Today I give you a book excerpt that contains some very entertaining advice for writers. What follows are the first two paragraphs of the second chapter of The Treasure Seekers by E. Nesbit.
I am afraid the last chapter was rather dull. It is always dull in books when people talk and talk, and don’t do anything, but I was obliged to put it in, or else you wouldn’t have understood all the rest. The best part of books is when things are happening. That is the best part of real things too. This is why I shall not tell you in this story about all the days when nothing happened.

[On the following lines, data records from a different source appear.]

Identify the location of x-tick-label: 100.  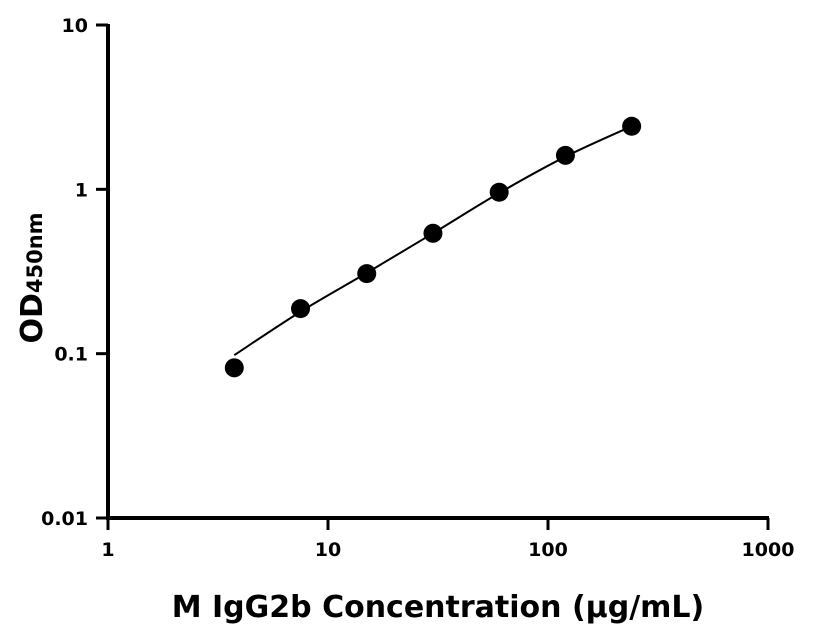
(548, 550).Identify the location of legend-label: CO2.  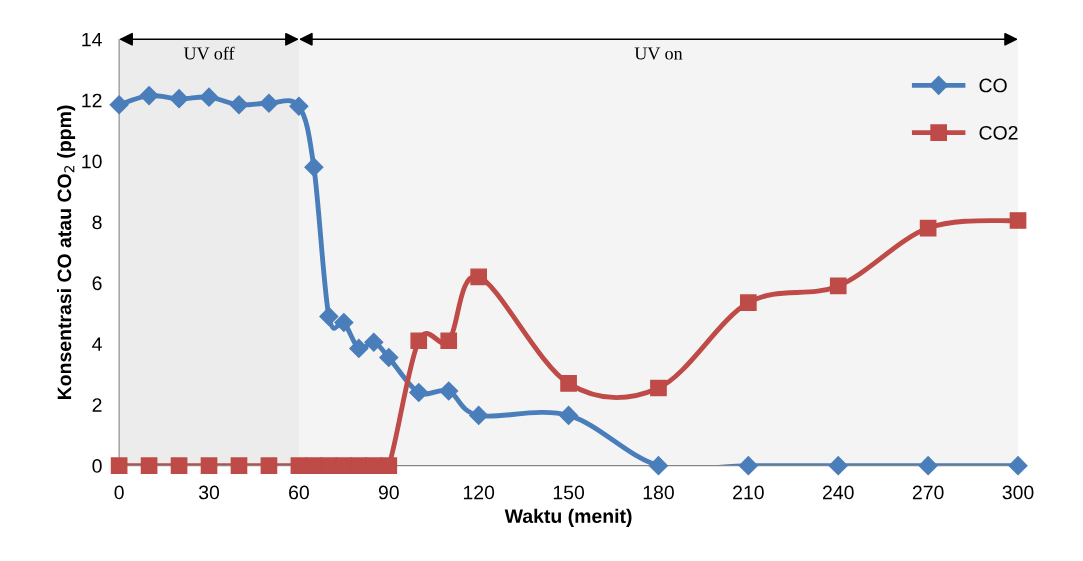
(998, 132).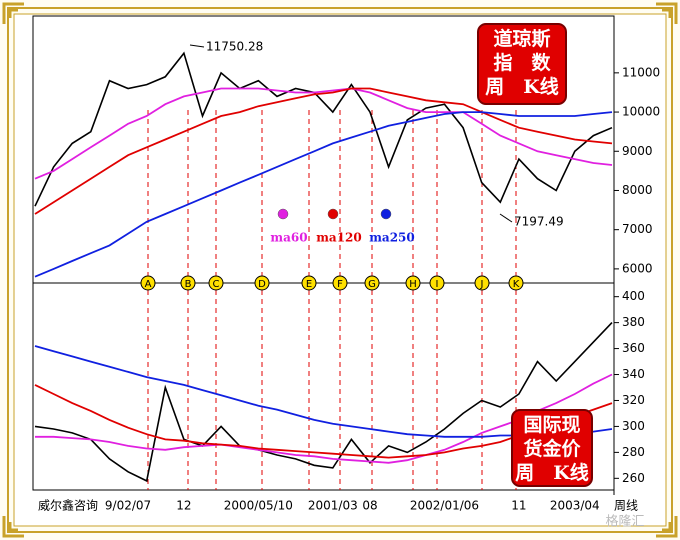 The width and height of the screenshot is (680, 540). What do you see at coordinates (68, 506) in the screenshot?
I see `source-label: 威尔鑫咨询` at bounding box center [68, 506].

You will not catch me saying, "thus the sad days passed slowly by" — or "the years rolled on their weary course" — or "time went on" — because that is silly; of course time goes on — whether you say so or not. So I shall just tell you the nice, interesting parts — and in between you will understand that we had our meals and got up and went to bed, and dull things like that. It would be sickening to write all that down, though of course it happens. I said so to Albert-next-door’s uncle, who writes books, and he said, "Quite right, that’s what we call selection, a necessity of true art." And he is very clever indeed. So you see.
I have often thought that if the people who write children’s books knew a little more it would be better. I shall not tell you anything about us except what I should like to know about if I was reading the story and you were writing it. Albert’s uncle says I ought to have put this in the preface, but I never read prefaces, and it is not much good writing things just for people to skip. I wonder other authors have never thought of this.
Thanks to the Victorian Women Writers Project at Indiana University, you can read the full text of this and other E. Nesbit stories online.
And of course your local library might just have a copy of the actual book, too! For example, there are 4 copies at the city of Minneapolis public libraries and 1 copy of the audiobook on compact disc… Susan Brown
Nesbit’s authorial commentary was wonderful, Trollope for the grammar school set. One of my favorites, from “Five Children and It.” She begins the book by explaining that she could have easily written a story about all the ordinary fun things the children did during a stay in the country, “…just the kind of things you do yourself, you know, — and you would believe every word of it; and when I told about the children’s being tiresome, as you are sometimes, your aunts would perhaps write in the margin of the story with a pencil, ‘How true!’ or ‘How like life!’ and you would see it and be annoyed. So I will only tell you the really astonishing things that happened, and you may leave the book about quite safely, for no aunts and uncles are likely to write ‘How true!’ on the edge of the story.”
Nesbit’s comments to her readers are just one of the things that make her books so wonderful. Interestingly, though I had forgotten Oswald’s prejudice against prefaces until I reread The Story of the Treasure Seekers a few years ago, I’ve always preferred afterwords to prefaces or introductions. Perhaps it was Oswald/Nesbit’s influence which leg me to write afterwords not introductions in all the Books of Wonder Classics I did at Morrow/HarperCollins and the Nesbit reissues I did at Chronicle — one of which is pictured above — with its gorgeous Paul O. Zelinsky cover!